Il segno del leone è la storia di un musicista spiantato, Pierre, che, illuso di ricevere una cospicua eredità, scopre di aver festeggiato troppo presto e senza alcuna avvedutezza qualcosa che non ha mai avuto. Dunque l'uomo, un quarantenne, attraversa l'estate del '59 in una Parigi torrida, bellissima e ingrata.
Il film è in bianco e nero e costruito su sequenze brevissime, tagliate come se fossero espansioni disallineate di cartoline d'epoca: è l'immagine a definire la situazione e a segnare il passo narrativo rispetto alla scena precedente. Ciò che abbonda in ogni sequenza chiarisce, sviluppa, ma mi sembra sia la fotografia a dare l'idea, a scandire tempo e luce.

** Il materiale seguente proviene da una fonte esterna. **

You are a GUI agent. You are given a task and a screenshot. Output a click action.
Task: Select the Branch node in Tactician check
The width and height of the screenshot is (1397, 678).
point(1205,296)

Non un semplice opporsi di uno sfondo a un concetto visivo, ma proprio un dilatarsi, uno sfrangiarsi della distanza tra il primo piano e gli strati trasparenti sottostanti. Eric Rohmer sembra procedere per accordi proprio in un film dedicato a un musicista che non ama il suo violino e non vive della sua musica. L'esito è una sinfonia impeccabile, ma un po' fredda che, curiosamente, per l'alchimia della celluloide, in certi istanti ha richiamato alla mia memoria la luce spietata e i silenzi di un Tati.